** Exercise directions **
Pull out every row that contains the word "resolution", copying each one in full.

** Data entries **
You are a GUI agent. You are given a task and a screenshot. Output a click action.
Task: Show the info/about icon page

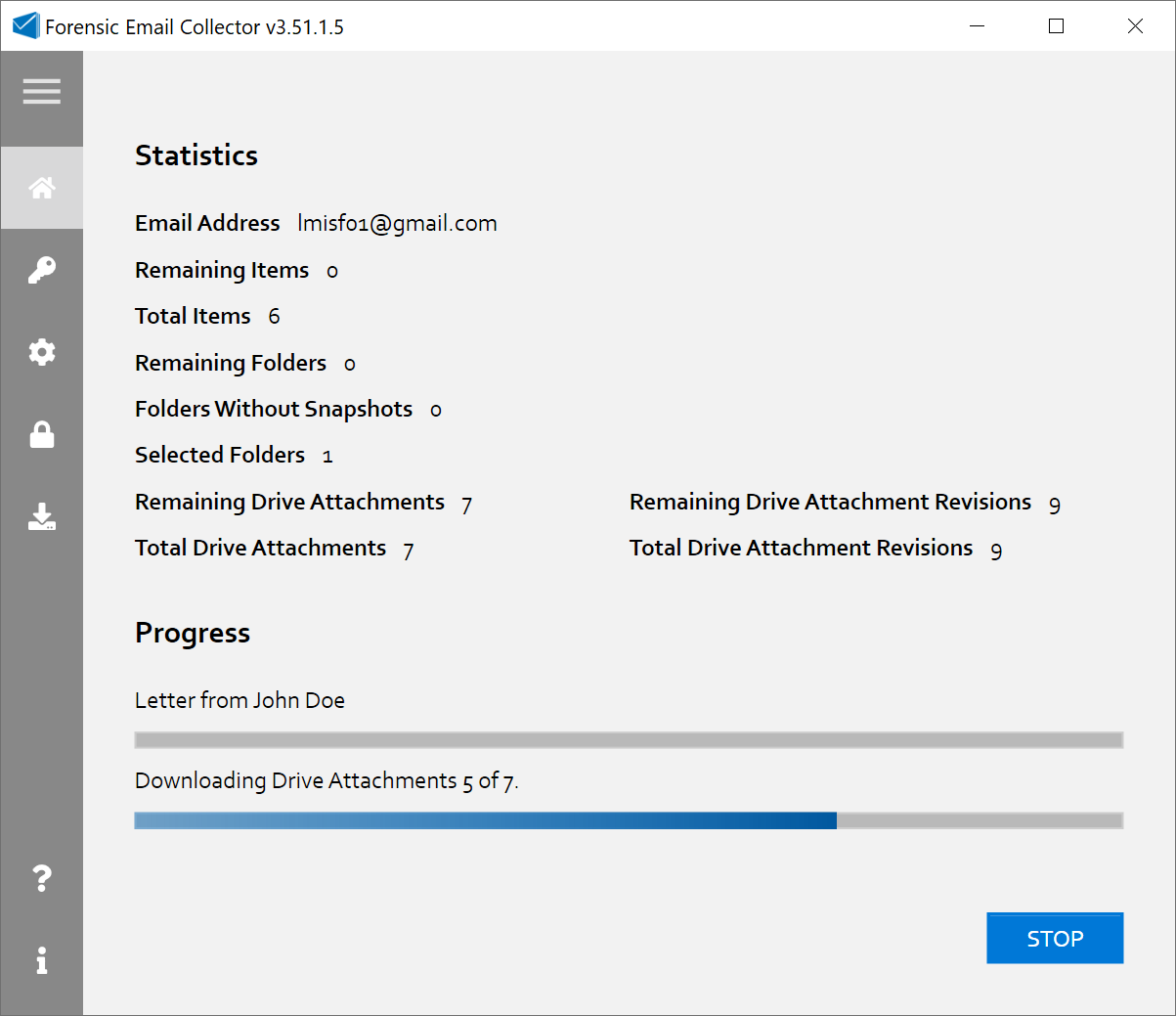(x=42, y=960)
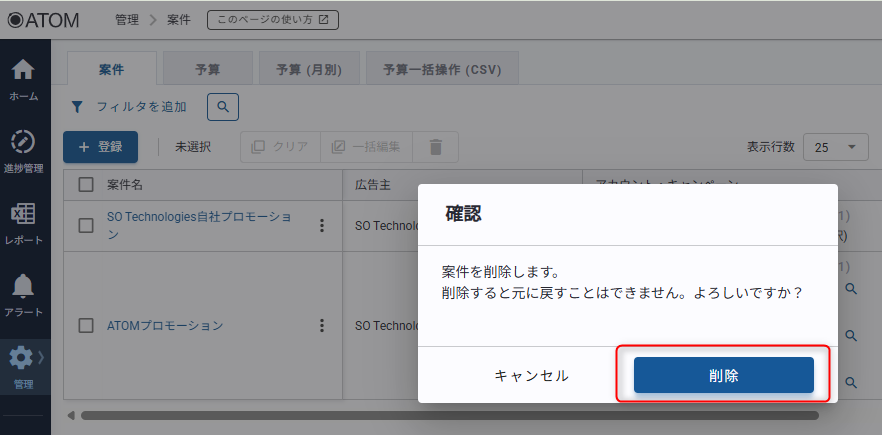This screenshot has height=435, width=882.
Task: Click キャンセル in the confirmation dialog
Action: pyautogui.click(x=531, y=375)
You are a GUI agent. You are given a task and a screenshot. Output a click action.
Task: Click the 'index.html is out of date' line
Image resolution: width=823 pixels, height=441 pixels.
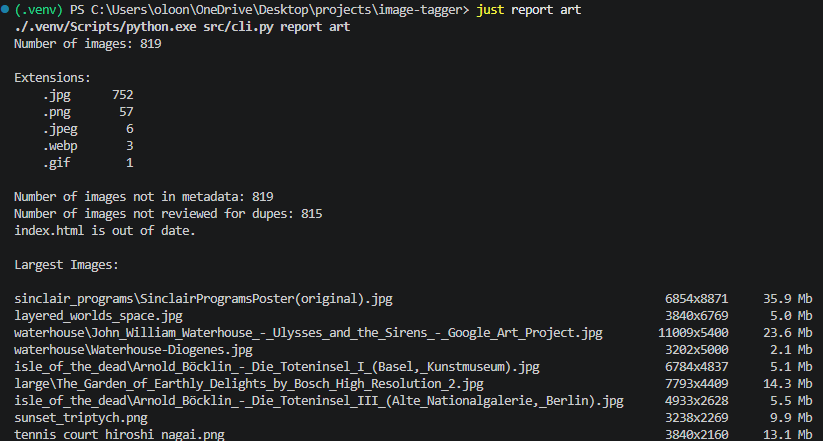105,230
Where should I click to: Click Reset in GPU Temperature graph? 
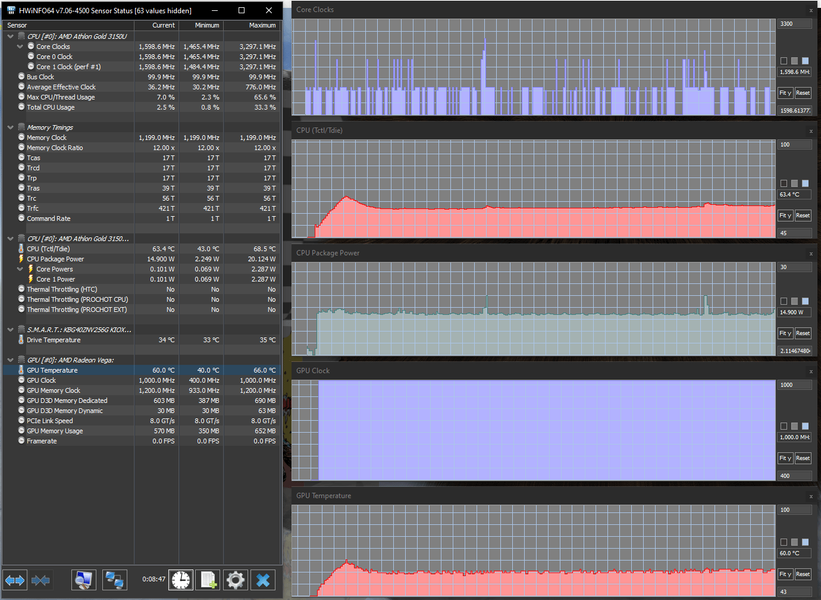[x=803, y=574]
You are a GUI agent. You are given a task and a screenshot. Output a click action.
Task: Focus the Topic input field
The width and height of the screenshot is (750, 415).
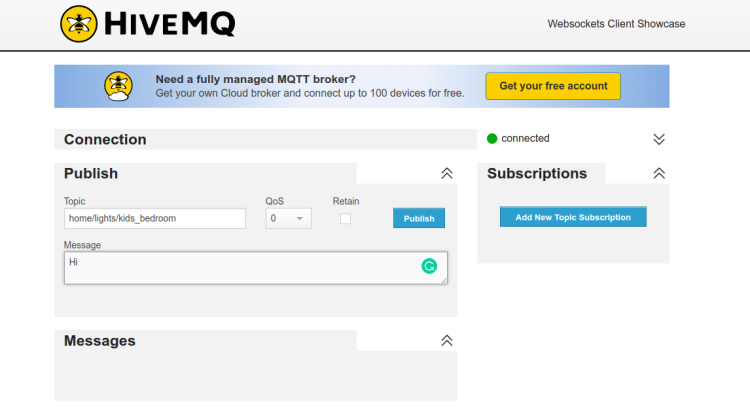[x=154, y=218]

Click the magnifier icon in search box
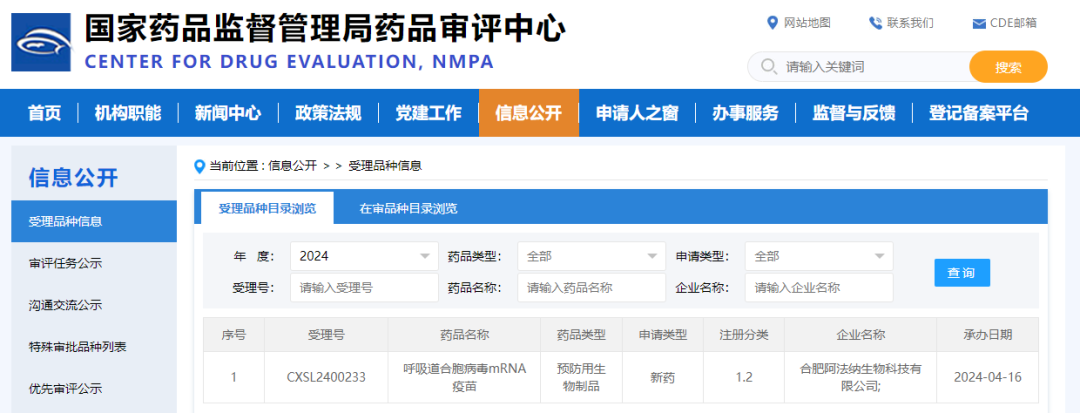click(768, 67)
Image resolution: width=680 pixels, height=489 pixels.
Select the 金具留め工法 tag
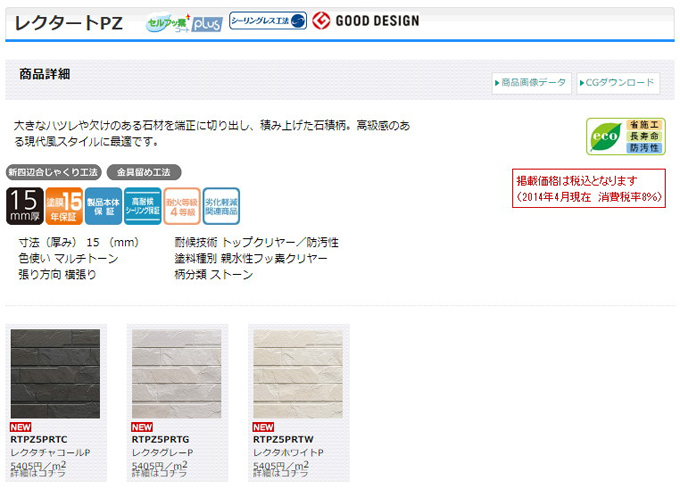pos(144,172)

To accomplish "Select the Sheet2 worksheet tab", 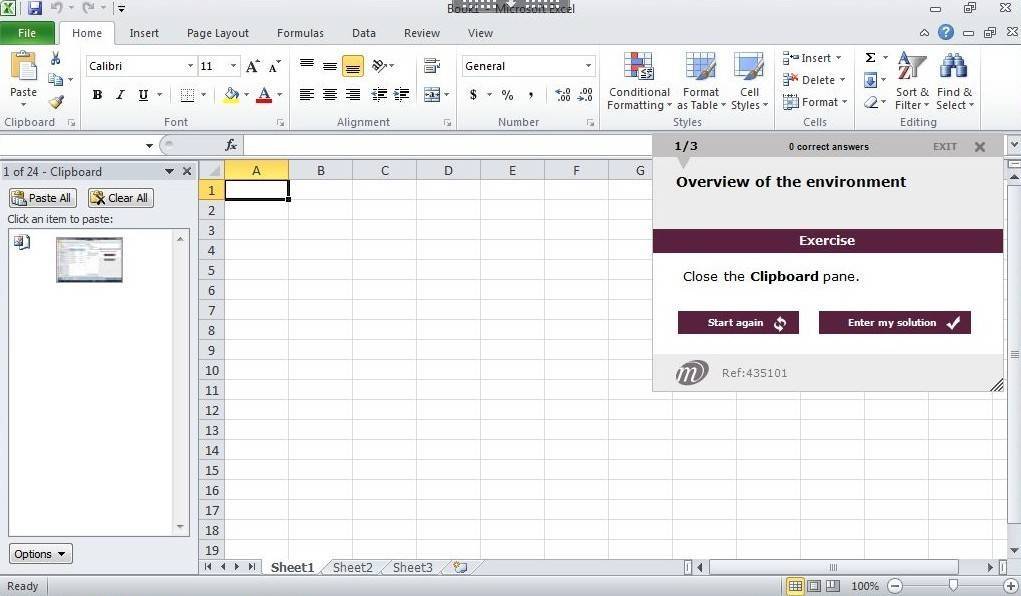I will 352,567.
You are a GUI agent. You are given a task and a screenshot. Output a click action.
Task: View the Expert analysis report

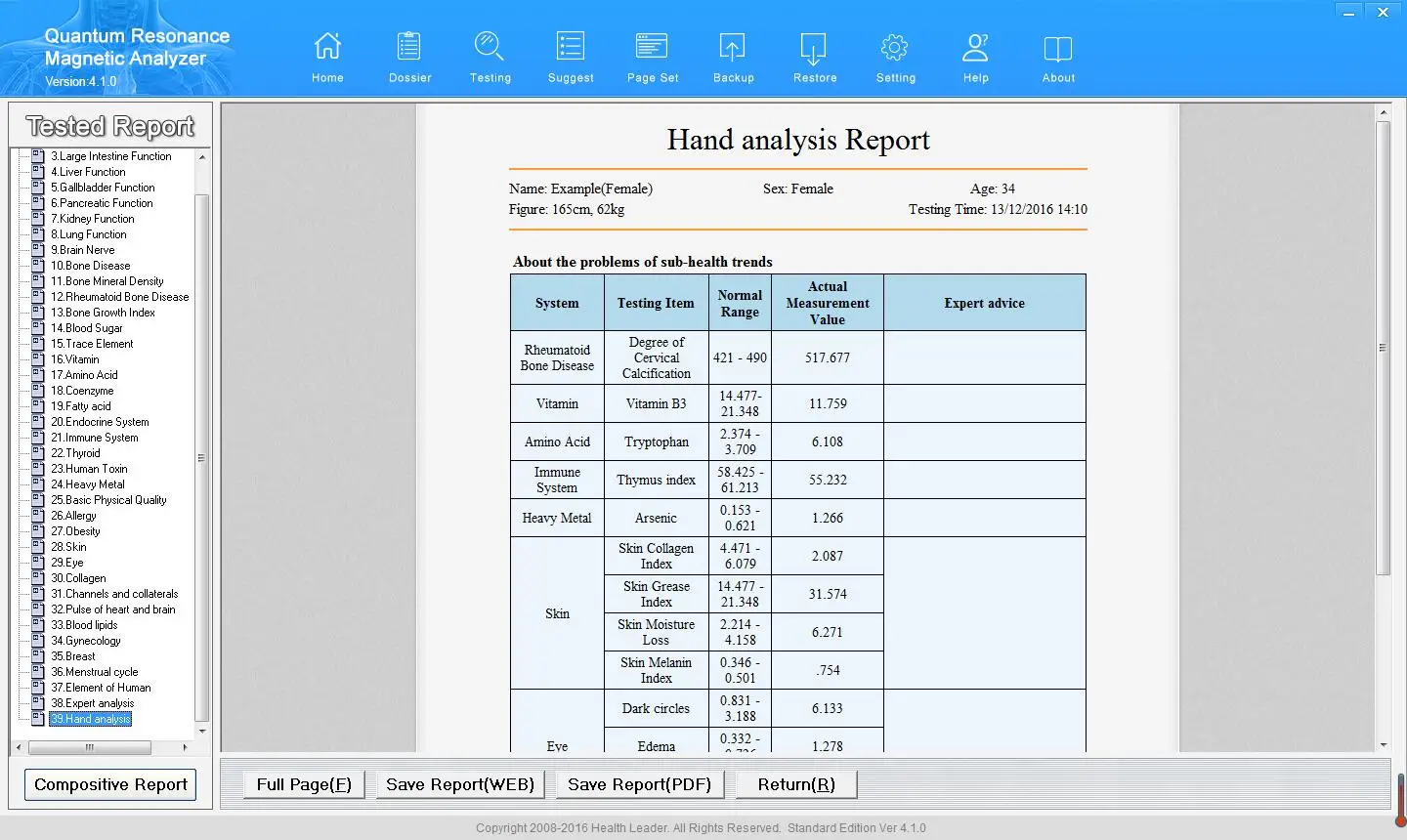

** Solution **
Image resolution: width=823 pixels, height=441 pixels.
Image resolution: width=680 pixels, height=489 pixels.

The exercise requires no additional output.